• [Task details]: Identify, in the records below, every line where the string "Given" appears, and copy each such line.

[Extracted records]

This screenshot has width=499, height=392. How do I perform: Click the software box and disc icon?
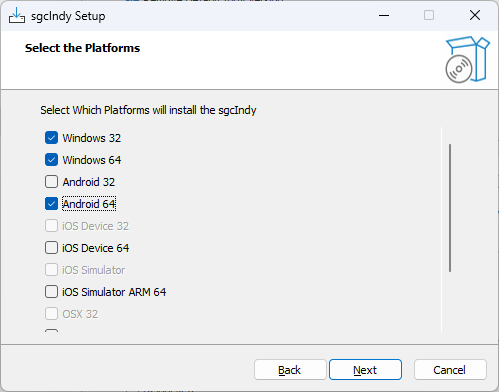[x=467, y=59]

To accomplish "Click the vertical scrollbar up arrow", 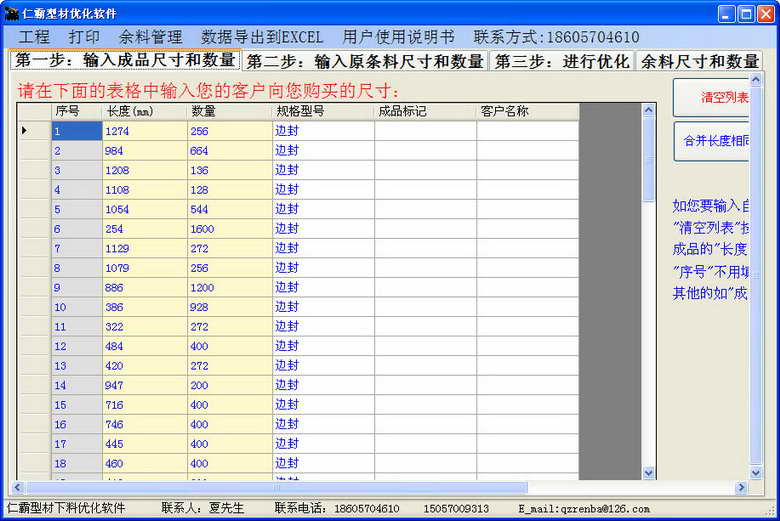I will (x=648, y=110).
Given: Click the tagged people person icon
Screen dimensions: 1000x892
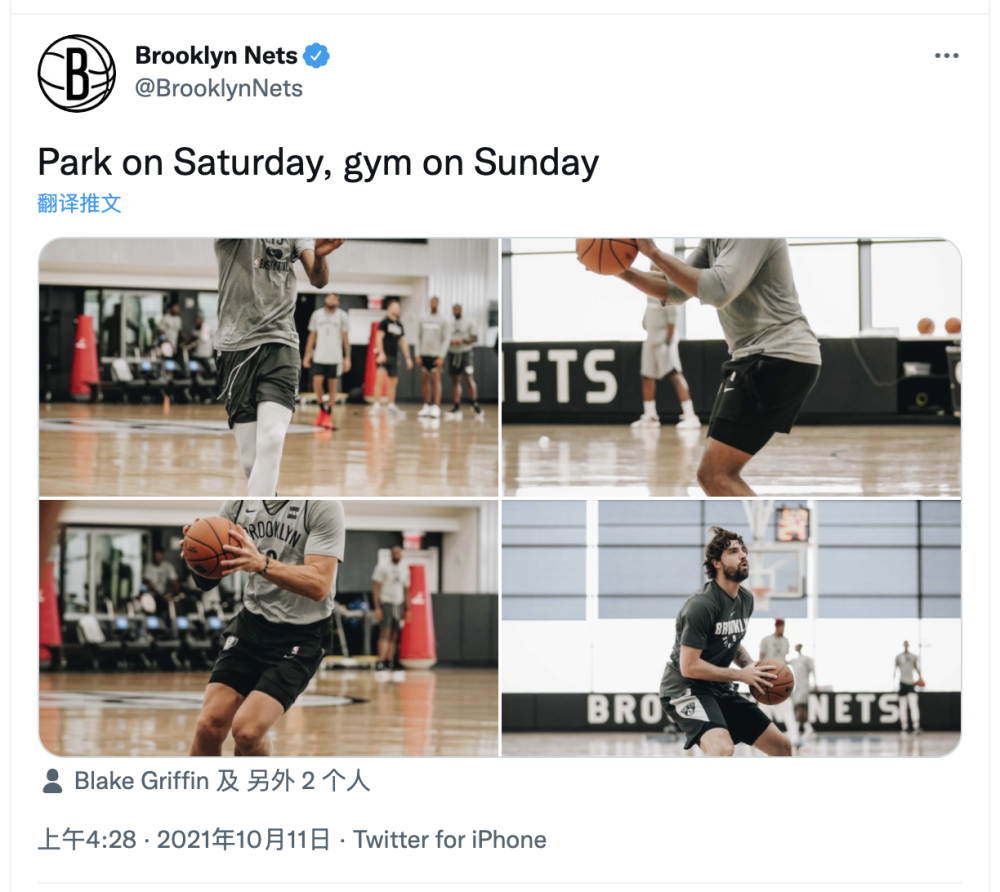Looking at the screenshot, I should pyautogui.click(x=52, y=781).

---

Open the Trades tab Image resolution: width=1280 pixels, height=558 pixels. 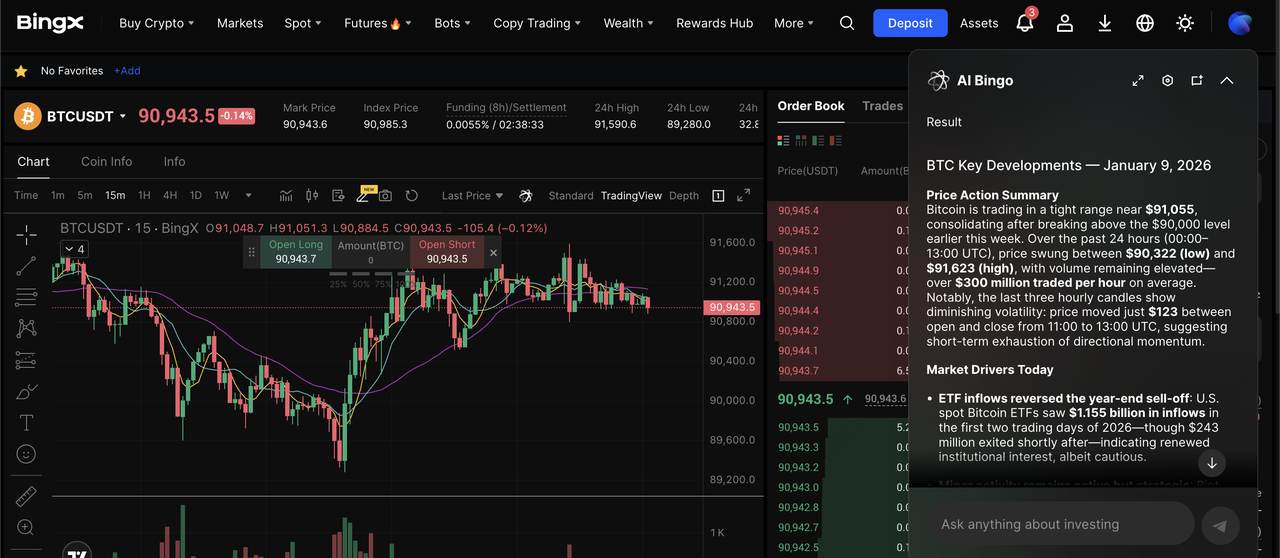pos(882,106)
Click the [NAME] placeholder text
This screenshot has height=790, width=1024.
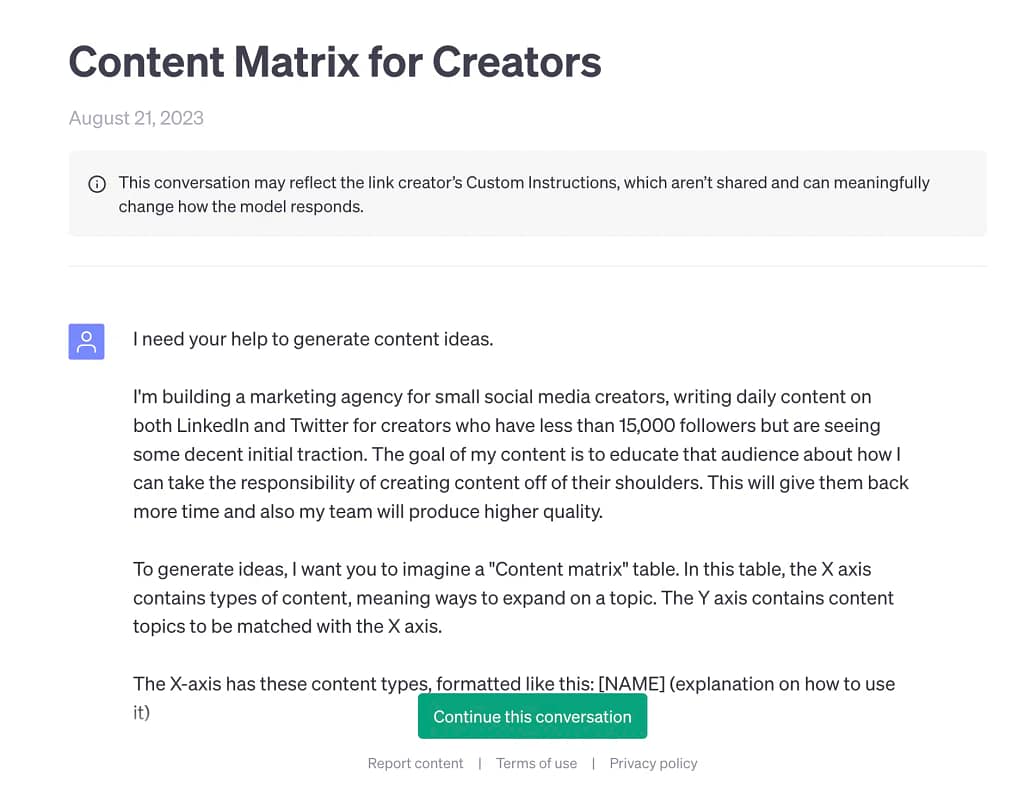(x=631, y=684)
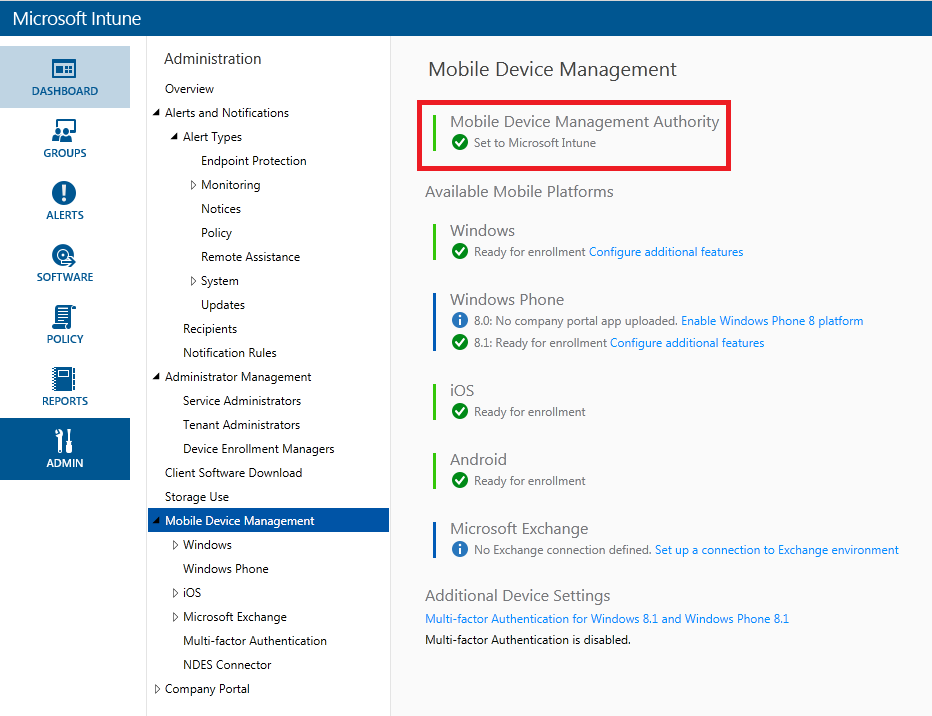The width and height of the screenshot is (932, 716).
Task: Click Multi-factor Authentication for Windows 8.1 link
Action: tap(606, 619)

* * *

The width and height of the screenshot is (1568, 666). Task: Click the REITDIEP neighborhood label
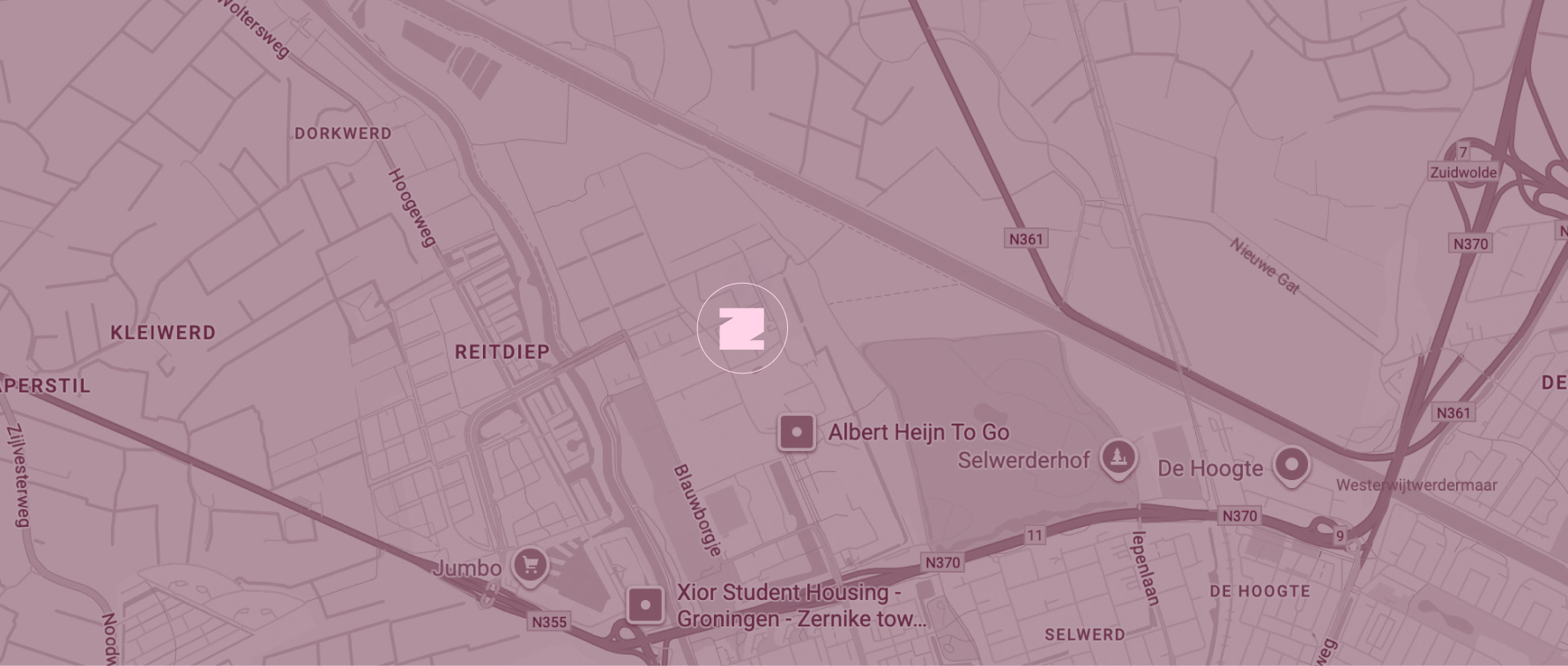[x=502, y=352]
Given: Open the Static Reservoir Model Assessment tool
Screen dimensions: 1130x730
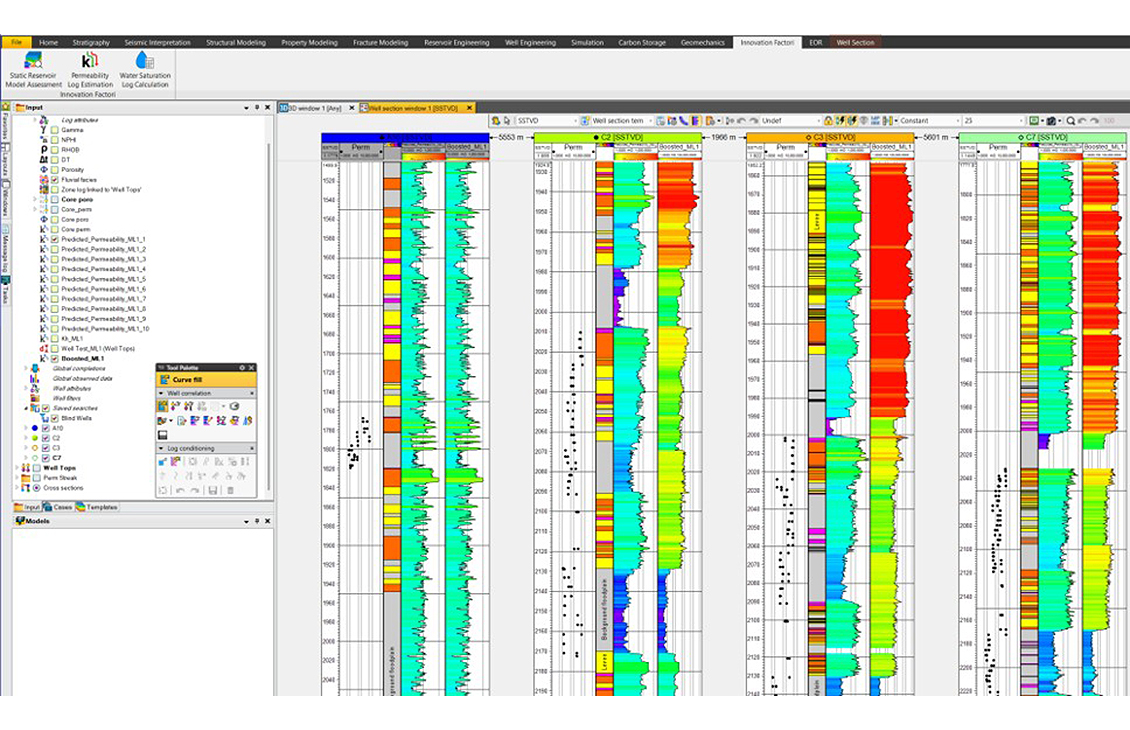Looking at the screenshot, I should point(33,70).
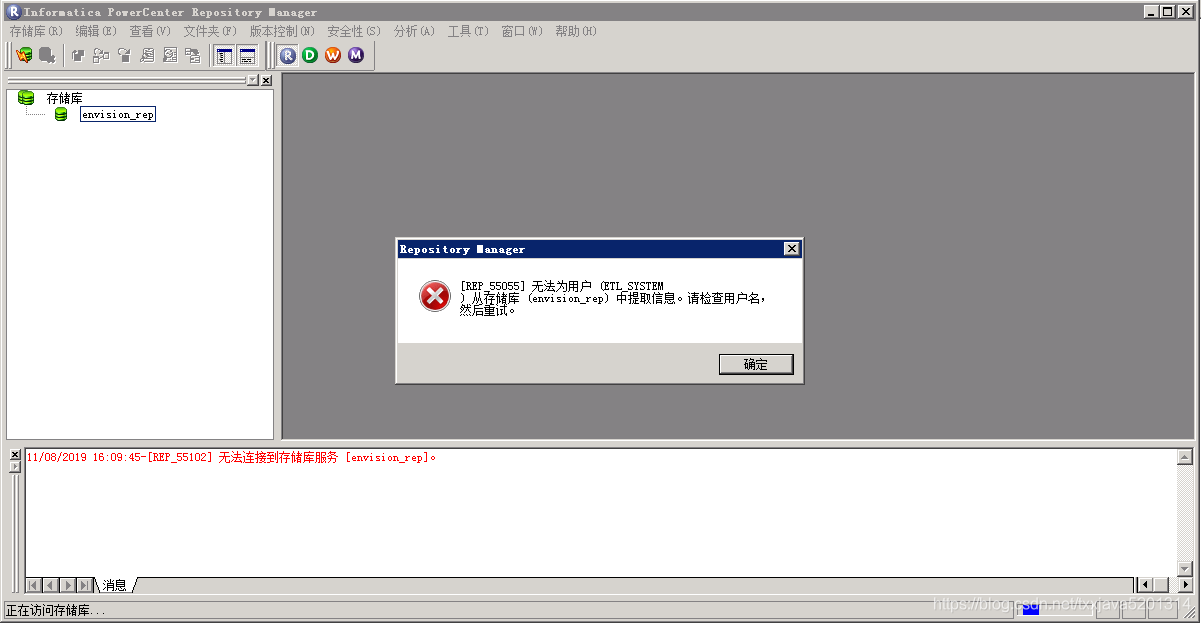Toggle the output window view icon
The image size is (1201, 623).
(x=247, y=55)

• [Response for this exercise]:
Given: Click the tagged people person icon
Given: Open the Static Reservoir Model Assessment tool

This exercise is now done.